There's, as you might have noted, a lot of shouting going on that all we need to do to reduce unemployment is to have some fiscal exansion. Suddenly that will kiss everything better.
However, this really isn't the case: unemployment is always made up of two different kinds. There's the cyclical (which an expanding economy will/should solve) and there's structural, which it won't. And how much of each we have changes over time: even with a constant unemployment rate how much we have of each can change.
But the difference between the two kinds of unemployment is important because each has distinct policy implications. Cyclical unemployment results from low demand and can be easily remedied (or created) by monetary or fiscal policy. Structural unemployment tends to be caused by deeper, underlying, supply-side issues, and is much harder for policy to change.
Where there are supply-side issues, the solutions also need to be supply-side. And no, supply-side does not just and only mean lower marginal tax rates.

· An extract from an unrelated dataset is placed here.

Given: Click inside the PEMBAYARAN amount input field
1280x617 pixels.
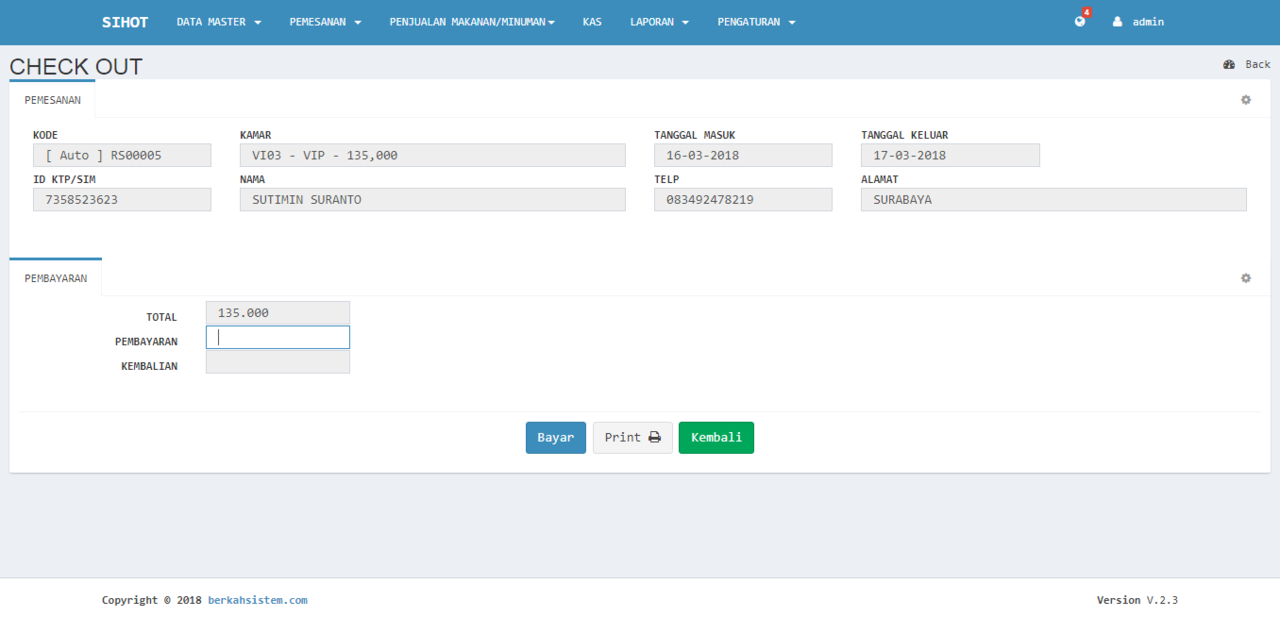Looking at the screenshot, I should [277, 337].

It also means, for example, in the work of Richard Layard, forcing the long-term unemployed to become reconnected to the labour market. Perhaps by training, perhaps by make work jobs, perhaps by simply insisting that any job must be taken up. At, and he is quite clear about this, the risk of losing all benefits for not doing so.
It's true that such supply-side reforms won't cure cyclical unemployment: but they're not meant to, they're to deal with the structural part of the problem.